I continue to be sad.  To grieve.

However, I will also continue to force myself to see the good.  To feel the joy.

As someone mentioned; yes, this is a hard diagnosis.  A terrible life altering disease. But.... we still have Selah with us.  Her life continues.  There's joy in that alone.

Yes, the sadness will hit.  Yes, the tears may fall.  Yet, joy will permeate if I allow it.  If I focus on it.

Selah can still have a wonderful life ahead of her.

A life filled with purpose.

A life full of joy.

Wednesday, April 8, 2015

Our Second Class

Attending diabetes education classes in Denver is now part of our 'routine', so to speak.

Being there.  Talking.  Listening.  It was another step in the healing and learning process.

I realized while we were there that Selah is ONE TOUGH cookie. I also realized I'm getting stronger.  Techno is more open about his own situation.  Our other children are adapting well.

We will all weather this storm just fine.

Not saying there won't be some rough waters, but.... our ship is going to stay afloat.

Our class was a group setting.

Several kids around Selah's age.  A Jr High aged boy.  A senior in high school getting ready to head off to college in August.  And.... a little 18 month old toddler.

It was amazing to see the resiliency in all these kids.
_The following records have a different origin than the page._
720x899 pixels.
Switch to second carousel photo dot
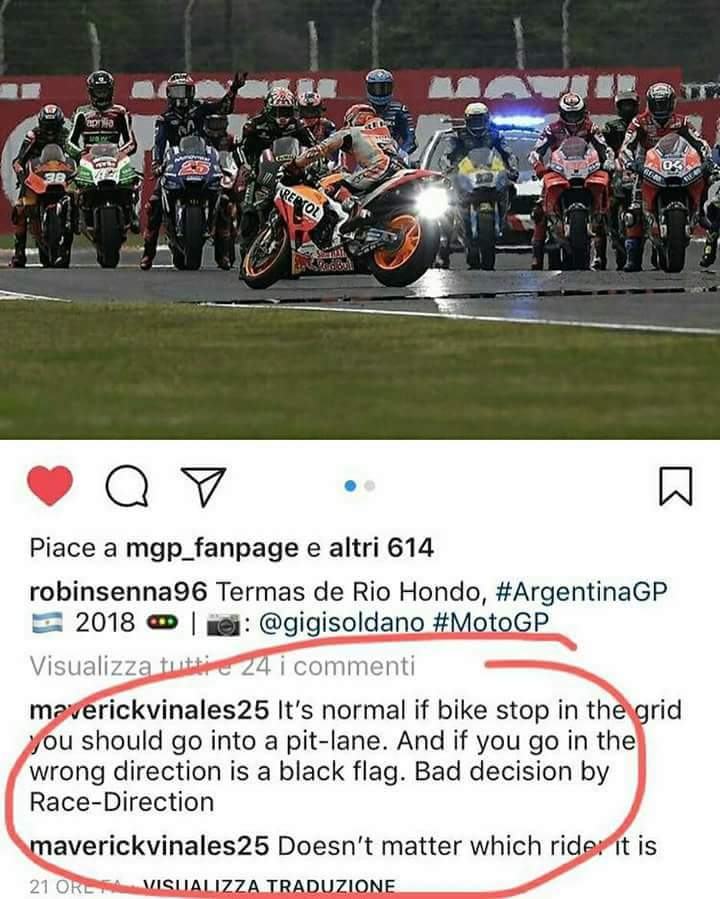pyautogui.click(x=370, y=486)
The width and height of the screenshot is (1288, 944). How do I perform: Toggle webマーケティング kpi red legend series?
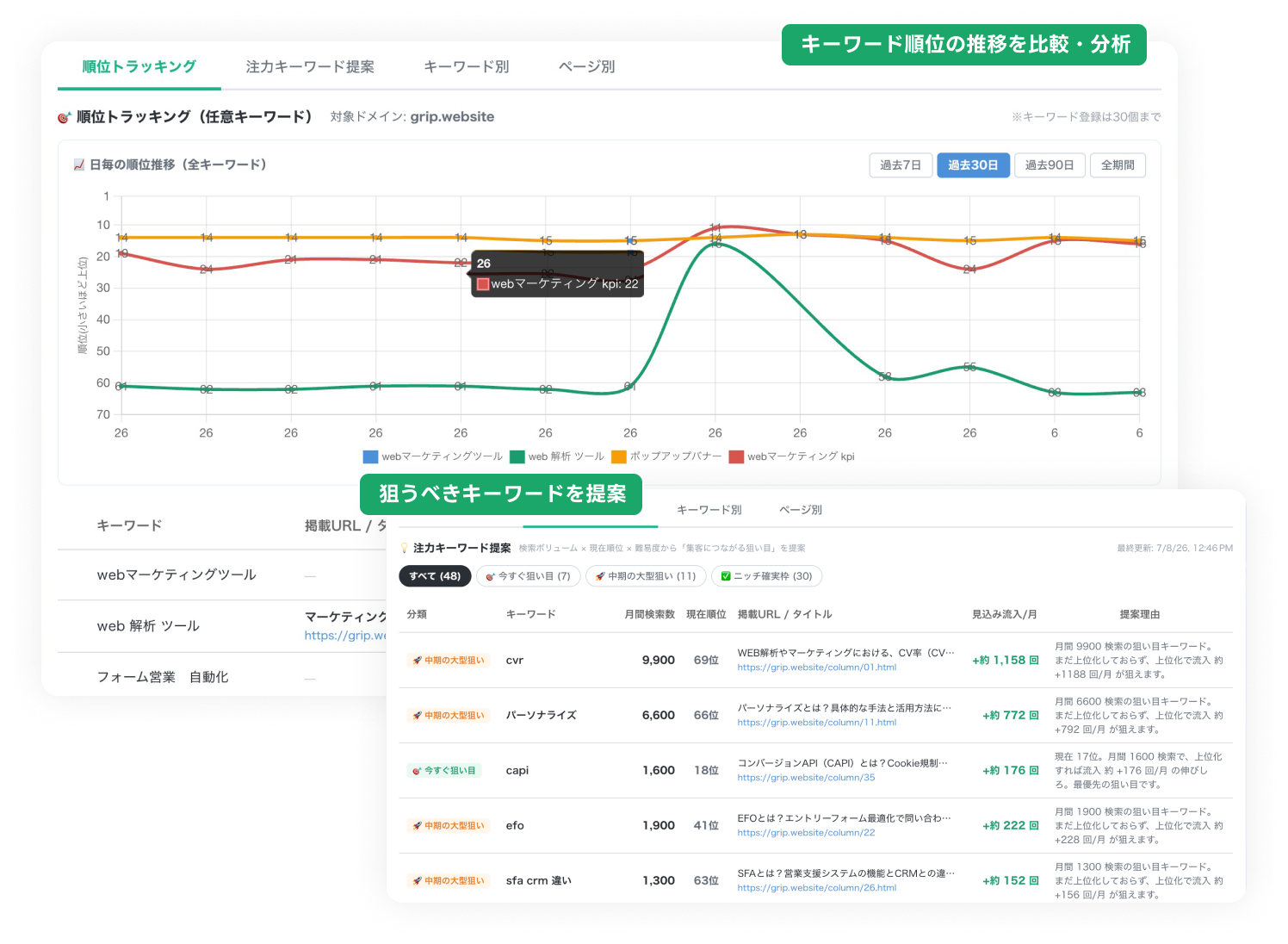point(791,456)

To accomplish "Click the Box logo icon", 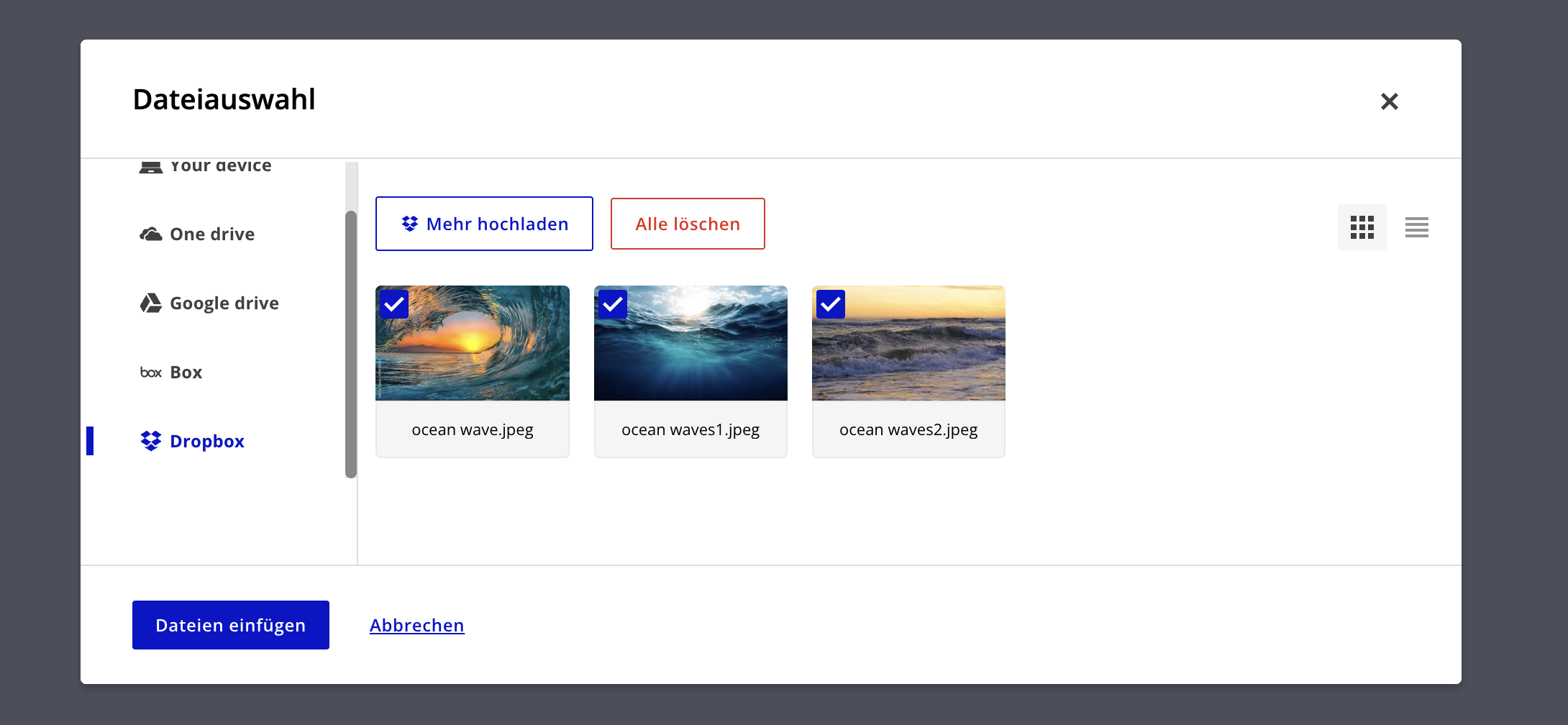I will (x=150, y=373).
But... especially in that little bitty one.

It allowed me to appreciate the fact that Selah being 6 at diagnosis was actually a blessing.

She can verbalize how she feels; what she wants to eat; when she's hungry. 
All those things that we sorta take for granted.  
That little guy?  Often all he could do was whine or cry to get his point across.

He experienced a low blood sugar while we were there.  His parents, like us, just 'went into motion'. Finger pricked; blood sugar checked; juice grabbed; he drank.  Wait 10 minutes, start over.  Fortunately that was all it took and his sugars were back in range.

Still - how frightening for them. For him.

This is reality for all of us now.

These steps will be part of our everyday life.

Sitting there, with other parents of newly diagnosed children with diabetes, I saw many of the same emotions I've been going through.




Lack of control.




They all felt it too.  In varying degrees.  At different times.

In each situation, it was amazing to see how the kiddos -- the ones WITH the actual diagnosis -- seemed to be adapting and accepting so much easier than the parents.  Some more so than others, but by far, it seemed the parents - usually mama - was the one struggling. Fearing.  Fretting.

I'm not sure why, but this class helped me feel stronger.  More confident.  More at ease with our 'new life'.

I talked openly about what all we've been dealing with. Feeling.  The trials and triumphs we've experienced.

I saw fear in the eyes of those other mother's.  I saw the raw emotions on the verge of erupting.  I felt their sadness for their children.  I heard the uncertainty in their voices.

I saw me.... in them.

It helped.  It strengthened.  It healed.

I'm not saying I am 'over' all the emotional turmoil that this diagnosis has brought into our lives, but.... I can honestly say I feel capable of coping now.  To get stronger.  To move forward.

I no longer cry every time I make a pot of coffee.  :-)  That's progress, right?

I can even giggle at the fact that I DID cry several mornings while making coffee.  As if the coffee pot had ANYTHING to do with this situation.

Grief is a funny thing.

I feel so blessed we have so many resources available to us.  Not only in terms of dealing with diabetes, but also dealing with the 'stuff' that comes along with it.  The emotions; the crying; the anger; the fear; the acceptance.

I pray that I can be of help to another parent going through a similar situation.  Maybe now.  Maybe a family in our class.  Maybe years from now.  A new mom feeling the same raw, broken, irrational emotions I felt those first days, weeks.

I know God has a plan.  I'm looking forward to seeing that plan unfold before me.  I'm reveling in HOW God will use me.  Use Selah.  Use our family.  To help others.